Ed. Note: This paper has been adapted from its original form. Read the full paper here.
Do you celebrate the Ascension? You should! It has incredible implications for you, your vocation, and the Church as a whole.
In this series, we’ve talked about the importance of where Jesus was going when he Ascended – to the right hand of the Father to be crowned the King of Kings and Lord of Lords. That means that Christ is Lord over every area of life, including every professional area. You are free to pursue your vocation with vigor and freedom knowing Christ is Lord over that area.
It’s also important to reflect on both who He was going to send in His place and what He was going to do when He got there. Let’s discuss each of these and explore their relevance for our lives today.
One reason for the joy of the disciples at the Ascension was who Christ was going to send in His place – namely, the Holy Spirit.
At Pentecost, the Spirit was sent to be the Advocate (Paracletos) to convict the world of sin, righteousness, and judgment (John 16:7). Particularly, the Spirit was sent to do the following:
- Convict “the world” concerning the sin of unbelief (vs. 9),
- Provide a conviction of the winsome attractiveness of Christ when He was no longer present as a visual example of it (vs. 10), and
- Show that the problem of evil will have a culmination in the “ruler of this world” (Satan) being judged (vs. 11).

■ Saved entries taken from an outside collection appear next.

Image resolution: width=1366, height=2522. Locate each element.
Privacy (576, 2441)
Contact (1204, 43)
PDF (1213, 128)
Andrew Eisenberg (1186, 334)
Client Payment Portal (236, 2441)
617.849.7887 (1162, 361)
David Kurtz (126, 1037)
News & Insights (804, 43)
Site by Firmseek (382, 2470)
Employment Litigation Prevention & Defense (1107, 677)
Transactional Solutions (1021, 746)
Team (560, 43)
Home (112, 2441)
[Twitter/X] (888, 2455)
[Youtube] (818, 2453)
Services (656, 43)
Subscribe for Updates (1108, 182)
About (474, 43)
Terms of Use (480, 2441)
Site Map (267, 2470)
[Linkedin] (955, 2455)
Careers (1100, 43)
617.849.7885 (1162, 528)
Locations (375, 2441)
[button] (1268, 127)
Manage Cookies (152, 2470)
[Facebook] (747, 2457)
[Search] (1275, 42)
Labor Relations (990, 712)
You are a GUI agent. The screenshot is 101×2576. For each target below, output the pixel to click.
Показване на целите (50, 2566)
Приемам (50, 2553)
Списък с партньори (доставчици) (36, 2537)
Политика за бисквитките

Note that the conviction being discussed applies not just to individual people but to “the world” (vs. 8). In other words, there is a public dimension to the Holy Spirit’s work, as well as a private and personal one.
When we confront the public issues of the day (from a Biblical perspective) it is good to know that we don’t have to rely on our own intelligence and power alone, but can appeal to the Spirit to be our prosecuting or defending Advocate. The work of the Spirit applies not only to evangelism and missions, but to other areas of culture. Christ empowers our gifts to be used in the church and the world.

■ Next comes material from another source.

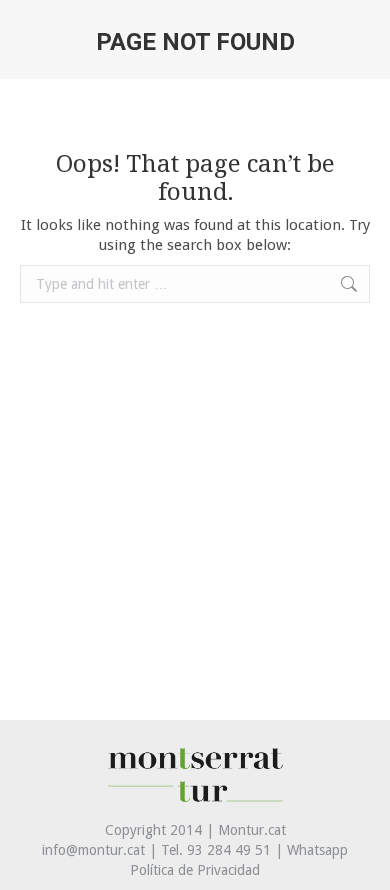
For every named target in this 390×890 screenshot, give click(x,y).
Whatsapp (317, 850)
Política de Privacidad (195, 870)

All too often, the evangelical church has focused on personal salvation, or at best, personal discipleship, but not on detailed, specific help for people as they do their work in the world through various professions. When was the last time you saw people commissioned, ordained, prayed for by laying on of hands that they be Spirit-anointed for their task in business, politics, education, science, journalism, medicine, or the arts? Christian author William E. Diehl says in Christianity and the Real Life:
I am now a manager for a major steel company. In the almost thirty years of my professional career, my church has never once suggested that there be any type of accounting of my on the job ministry to others. My church has never once offered to improve those skills which could make me a better lay minister, nor has it ever asked if I needed any kind of support in what I was doing. There has never been an inquiry in the types of ethical decisions I must face, or whether I seek to communicate my faith to my co-workers. I have never been in a congregation where there was any type of public affirmation of a ministry in my career. In short, I must conclude that my church doesn’t really have the least interest in whether or how I minister in my daily work.
In this man’s life, it’s as if the Ascension didn’t happen. It’s as if Christ was not Lord of all of life or the Spirit meant to empower us not merely in personal, but in public life, empowering gifts not just for evangelism, but for our work. We know that this is not true, and it should not be so in our churches.
Another question, what does Christ as the ascended Lord continue to do? Among other things—pray for us. As the great High Priest, He “always lives to make intercession for them” (Heb. 7:25).
Christ died for us, rose for us, reigns in power for us, and prays for us (Rom. 8:34). When Simon Peter fell into denying Christ, the assurance of his return to faith was, “I have prayed for you” (Luke 22:31-32). If Christ is praying for us, should we not be encouraged as we encounter difficulties in this world – in our jobs, families, and relationships?